These enclitics also interact with the nasality of stem-final vowels, as summarized in Table 5. These patterns are the focus of §4, so we defer detailed discussion till that point.

Table 5: Vocalic pronominal enclitics in SMP Mixtec.

Pronoun Nasality
1sg [=ì] Takes on nasality/orality of final vowel of root
1pl.incl [=é] Always oral
2sg [=ṹ] Always nasal
3sg.n [=à] Alternates somewhat predictably in nasality

Similar patterns of nasality have been described for vocalic enclitics in other Mixtec languages, such as Huajuapan Mixtec (Pike & Cowan 1967), Ixtayutla Mixtec (Penner 2019), Yoloxochitl Mixtec (DiCanio et al. 2020), and San Martín Duraznos Mixtec (Auderset et al. 2024). In these varieties, it is common for the 2sg enclitic to be invariably nasal (Pike & Cowan 1967; North & Shields 1977; Gerfen 1996; Becerra Roldán 2019; Penner 2019; DiCanio et al. 2020; Auderset et al. 2024), for the 1pl.incl to be invariably oral (Pike & Cowan 1967; DiCanio et al. 2020; Auderset et al. 2024), and for the 1sg enclitic to preserve the nasality/orality of the base (Pike & Cowan 1967; Becerra Roldán 2019; Penner 2019; Auderset et al. 2024) (just as in Table 5). In other Mixtec languages, vocalic enclitics show uniform patterns of nasality. For example, all vocalic enclitics in Mixtepec Mixtec take on the nasality/orality of the final vowel of the root to which they attach (Belmar Viernes 2024).

3 The bimoraic foot

As discussed in §1, some researchers have argued that the couplet is coextensive with a bimoraic foot, and others that the couplet is best defined as a morphological root. In this section, we concur with and replicate the logic of Penner (2019) to show that some factors attributed to the couplet across Mixtec are best understood in terms of a bimoraic foot aligned to the right edge of the prosodic word.
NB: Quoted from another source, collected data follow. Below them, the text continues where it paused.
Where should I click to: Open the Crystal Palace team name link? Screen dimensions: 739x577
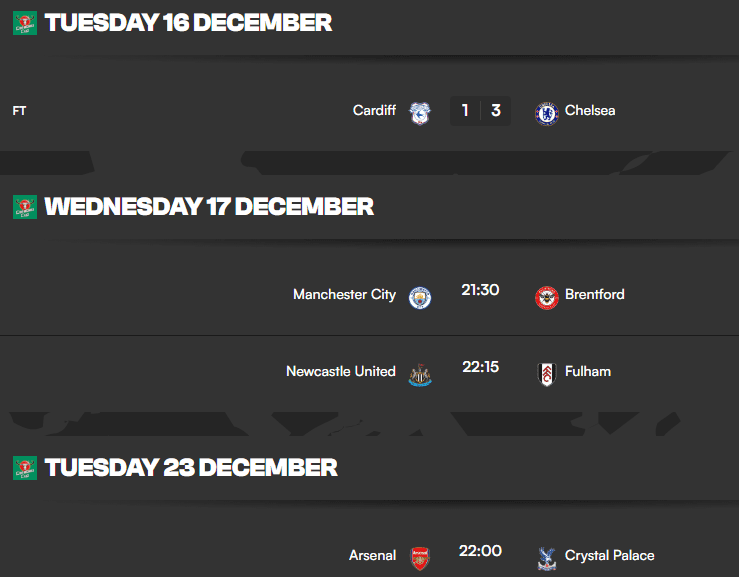click(609, 555)

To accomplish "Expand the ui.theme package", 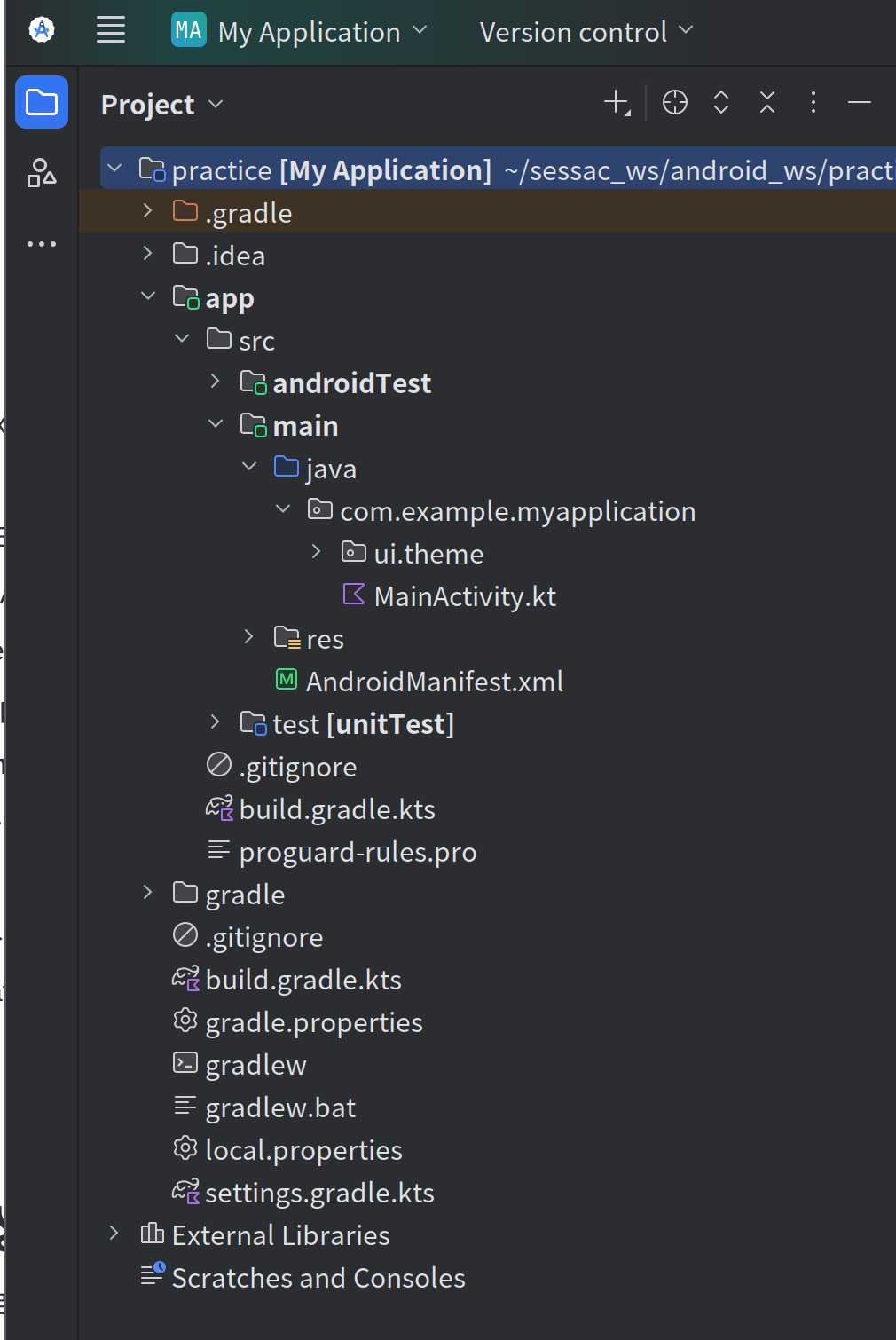I will 317,552.
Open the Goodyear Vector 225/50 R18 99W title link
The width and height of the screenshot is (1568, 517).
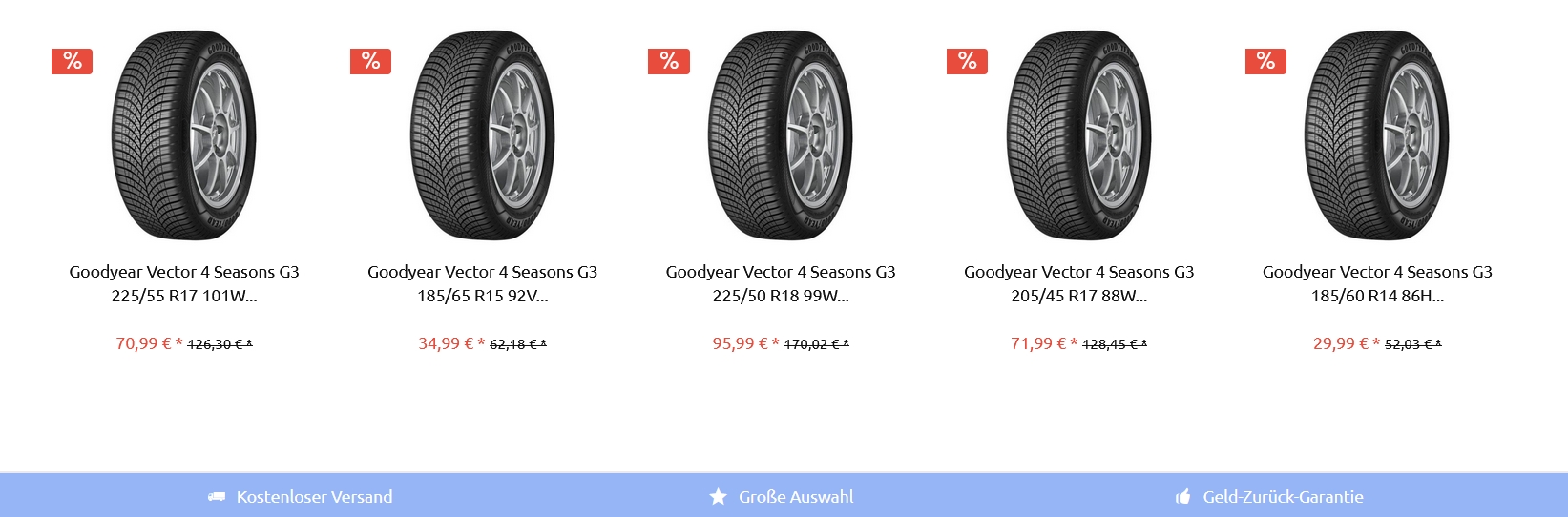click(781, 283)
The relevant evidence in SMP Mixtec comes from the distribution of [ʔ] and [h], as well as the distribution of rising tones. Specifically, [ʔ] and [h] may only occur in the middle of a bimoraic foot, and underived rising tones may occur foot-internally but not foot-externally. (On foot-sensitive phonotactics more generally, see e.g. Bennett 2012 and references there.)

3.1 The distribution of laryngeals

Across Mixtec languages, [ʔ] has a restricted distribution, which is often defined in terms of the couplet. For example, Josserand (1983: 228) writes that “[ʔ] occurs in couplet-medial position”, and Macaulay & Salmons (1995: 54) claim that “[ʔ] is…a feature of the couplet”. Because the distribution of [ʔ] is analyzed in terms of the couplet, this section outlines the behavior of laryngeals (both [ʔ] and [h]) in SMP Mixtec, arguing that their distributional characteristics are best understood in terms of a bimoraic foot instead of a morphological root. The argumentation broadly follows the lines of Penner (2019), who convincingly argues that the distribution of [ʔ] in Ixtayutla Mixtec is best defined in terms of a bimoraic foot.
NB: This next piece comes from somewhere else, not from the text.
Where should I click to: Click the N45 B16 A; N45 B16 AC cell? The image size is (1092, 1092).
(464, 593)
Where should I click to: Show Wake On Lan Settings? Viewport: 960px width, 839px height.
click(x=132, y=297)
Our argumentation relies on a non-isomorphism between the morphological root and the bimoraic foot in long roots. Given that most roots in SMP Mixtec are bimoraic, the root and bimoraic foot are usually coextensive. However, there are also a number of roots in SMP Mixtec which are trimoraic or larger. Many of these roots contain prefixes that are no longer productive, or are fossilized compounds. Examples of such constructions can be seen in (10)–(13).3

    1. (10)
    1. Tsìkiva
    2. [͡tsìkiβa]
    1. ‘Butterfly/mariposa’
    1. (11)
    1. Nakava
    2. [nãkaβa]
    1. ‘Will fall/se caerá’
    1. (12)
    1. Kachîñu
    2. [ka͡tʃîɲũ]
    1. ‘Will work/trabajará’
    1. (13)
    1. Tanta’ǎ
    2. [taⁿtaˀǎ]
    1. ‘Will marry/se casará’

The semantic contribution of most fossilized prefixes in SMP Mixtec, such as those in (10)–(11), is no longer clear. For example, the [͡tsì-] in (10) likely descends from a classifer used for animals and round things, since similar prenominal classifiers are productive in other varieties (e.g. de León Pasquel 1988: 142 on Coatzoquitengo Mixtec). In SMP Mixtec, [͡tsì-] is used in many animal names, but also with some plants (e.g. [͡tsìkʷàʰǎ], ‘orange’) and adjectives (e.g. [͡tsìkàβà], ‘crooked’). Additionally, it appears in some words in which it is not clearly a prefix but is instead integrated into the bimoraic root, such as in [͡tsìnã̀] ‘dog’ and [͡tsĩ̀ĩ́] ‘mouse’. Finally, it has a phonologically distinct form in some words. For example, it is [͡tʃì-] in [͡tʃìkʷii] ‘fox’. The [nã-] in (11) may derive from a ‘repetitive’ marker described as unproductive in other Mixtec varieties (e.g. Alexander 1988: 245–246; Zylstra 1991: 103–104). It is similarly unproductive in SMP Mixtec, where repetition of an action is signaled by the post-verbal adverb [tùʰkù] ‘again’.

The forms in (12) and (13) may derive historically from compounds, though they are now lexicalized. For example, the [ka-] in (12) may be a compound of [kaʰsa] ‘will do’ and [͡tʃiɲũ] ‘work (n)’, though such CV truncation in compounds is not synchronically productive. Finally, the [ta-] in (13) is of uncertain origin, though the full form likely derived from a compound containing the word [ⁿtaˀǎ] ‘hand’. Because of the non-productivity and opaque meaning of such prefixes and compounds, a number of scholars maintain that at least some words that are trimoraic or larger, like those in (10)–(13), are synchronically mono-morphemic, with the antepenultimate syllable now analyzed as a part of the root (e.g. Penner 2019; DiCanio et al. 2020).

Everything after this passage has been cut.